■ PROBLEM REQUIREMENTS ■
Look through the material below and return every line that contains "will".

RECORDS FOR THE EXERCISE Start Marker

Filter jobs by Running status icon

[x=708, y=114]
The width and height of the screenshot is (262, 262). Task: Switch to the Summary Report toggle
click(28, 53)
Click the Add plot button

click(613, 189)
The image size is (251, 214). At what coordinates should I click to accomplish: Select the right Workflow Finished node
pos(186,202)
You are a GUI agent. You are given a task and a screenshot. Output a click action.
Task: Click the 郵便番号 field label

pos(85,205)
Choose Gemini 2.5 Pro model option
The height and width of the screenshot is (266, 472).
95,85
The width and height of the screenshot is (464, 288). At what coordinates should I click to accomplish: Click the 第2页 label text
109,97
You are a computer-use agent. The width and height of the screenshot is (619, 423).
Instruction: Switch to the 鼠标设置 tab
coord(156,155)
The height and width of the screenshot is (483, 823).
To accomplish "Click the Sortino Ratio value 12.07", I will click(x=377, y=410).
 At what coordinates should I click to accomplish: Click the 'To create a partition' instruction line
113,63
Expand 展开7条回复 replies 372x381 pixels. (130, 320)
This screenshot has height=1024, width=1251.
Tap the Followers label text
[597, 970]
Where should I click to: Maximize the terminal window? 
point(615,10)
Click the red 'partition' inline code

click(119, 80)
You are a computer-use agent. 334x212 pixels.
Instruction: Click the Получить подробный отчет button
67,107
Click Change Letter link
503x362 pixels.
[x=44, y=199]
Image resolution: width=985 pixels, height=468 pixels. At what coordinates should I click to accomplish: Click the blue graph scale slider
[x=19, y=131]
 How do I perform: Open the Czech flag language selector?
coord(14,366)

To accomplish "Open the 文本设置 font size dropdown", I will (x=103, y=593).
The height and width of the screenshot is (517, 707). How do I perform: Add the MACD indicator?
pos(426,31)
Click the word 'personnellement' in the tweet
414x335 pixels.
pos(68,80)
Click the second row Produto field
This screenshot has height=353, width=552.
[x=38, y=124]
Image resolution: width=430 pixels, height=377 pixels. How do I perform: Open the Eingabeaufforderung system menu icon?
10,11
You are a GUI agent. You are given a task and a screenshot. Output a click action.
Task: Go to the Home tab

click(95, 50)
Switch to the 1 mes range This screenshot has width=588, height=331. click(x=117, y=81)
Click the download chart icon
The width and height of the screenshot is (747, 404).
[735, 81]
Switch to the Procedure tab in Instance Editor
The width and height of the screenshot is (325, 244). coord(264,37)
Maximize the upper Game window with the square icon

RECORDS FOR THE EXERCISE End Marker

■ RESULT BELOW ■
To accomplish "Click the Sortino Ratio value 12.07", I will click(x=377, y=410).
To accomplish "Open the 文本设置 font size dropdown", I will (x=103, y=593).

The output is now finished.